Guerre et propagande de guerre
Les peuples sont toujours les victimes des guerres, rejoindre les bataillons de mercenaires au côté de l'armée ukrainienne, ce n'est certainement pas lutter pour le peuple ukrainien, c'est prolonger la guerre et les souffrances du peuple ukrainien. Les va-t-en-guerre ne savent pas ce qu'ils font.
Le résultat de la guerre risque d'être l'annexion de l'Ukraine. Il serait préférable de négocier un plan de paix pour le fédéralisme et la neutralité et garantir l'existence de l'Ukraine plutôt que de s'orienter vers la perspective funeste de l'annexion après la destruction.
La première victime d'une guerre est la vérité. Tout belligérant tend à défendre la version des faits qui se conforme à ses propres intérêts.
Les pacifistes ne défendant aucun camp seront à mes yeux toujours plus crédibles que ceux qui n'envisagent de paix qu'à la condition de la défaite du camp opposé et sont prêts à transformer les faits en leur faveur et contre leur adversaire.
Pour un usage pacifiste de la politique
Comme l’écrivait le stratège Carl von Clausewitz « Il est naturel que celui qui met le premier en action le concept de guerre et qui conçoit l’idée de deux partis opposés [...] soit le défenseur ». Autrement dit c’est l’idée même qu’il y ait des camps ennemis ou qu’il y ait un ennemi qui produit conceptuellement la guerre, qui fait qu’il y a guerre. Si la guerre est une continuation de la politique, cela n’implique nullement que la politique elle-même ne puisse exister que comme guerre, c’est-à-dire en présupposant la nécessité d’adversaires comme le pensait Carl Schmitt. La tendance actuelle à cliver tout débat politique et l’injonction à choisir un camp plutôt qu’un autre tend à ce que l’objet de la politique ne soit plus la recherche d’un intérêt commun mais la réduction de la complexité de toute question relative à cet intérêt commun à une question partisane. La transformation et la réduction de la politique à l’affrontement des camps plutôt que des idées procède d’une fascisation du politique, ce à quoi encourage le monarchisme présidentiel qui reste trop profondément ancré dans l’habitus politique français.
Peut-être qu’une sixième République permettrait d’assainir ce rapport au pouvoir politique qui fascise les esprits, à condition qu’elle ne se limite pas à une transformation des textes mais également des mentalités, car en vérité ce n’est pas tant notre constitution qui définit le peuple comme souverain que la pratique et l’usage de cette constitution qu’il serait souhaitable de réformer pour que le pacifisme insuffle la vie politique.
Convergence des luttes
Cet optimisme kantien qui vise à une paix perpétuel et au cosmopolitisme pourrait être interprété comme un déni de la lutte des classes et des inégalités sociales et justifier la conservation de l’ordre existant.

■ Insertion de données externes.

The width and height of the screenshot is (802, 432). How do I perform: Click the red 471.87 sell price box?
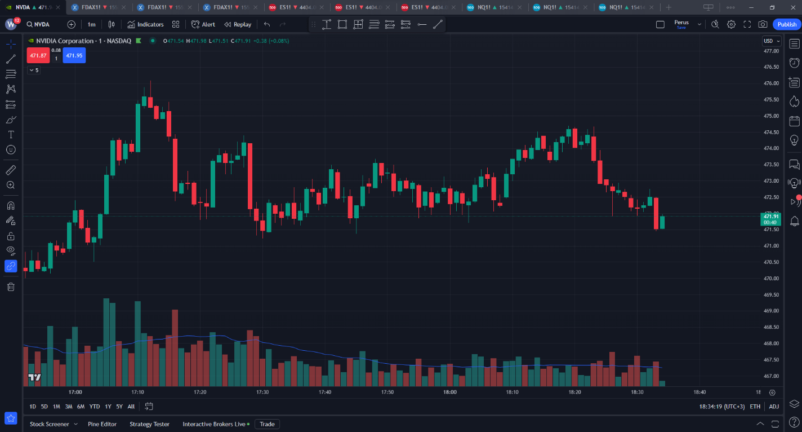[x=38, y=55]
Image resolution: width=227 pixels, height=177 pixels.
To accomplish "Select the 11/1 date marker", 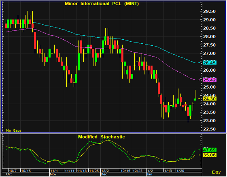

Or il n’en est rien, c’est justement une ruse des classes dominantes d’opposer les dominés les uns aux autres pour mieux régner, par exemple les étrangers contre les autochtones. Au contraire l’objectif d’une société de l’entre-aide et non de la mise en concurrence néo-libérale des uns contre les autres implique une convergence des luttes pour sortir des schémas identitaires et individualistes selon lesquels chacun devrait s’adapter ou périr sans souci du bien commun d’une adaptation commune. Comme le disait Baldwin : « The price of the libération of the white people is the libération of the blacks ». La libération des uns ne peut se faire sans celle des autres. Autrement dit, politiquement toute libération est une libération collective et non une libération individuelle qui se ferait au dépend de celle des autres et en combattant les intérêts des autres. La mise en concurrence des individus, c’est leur aliénation.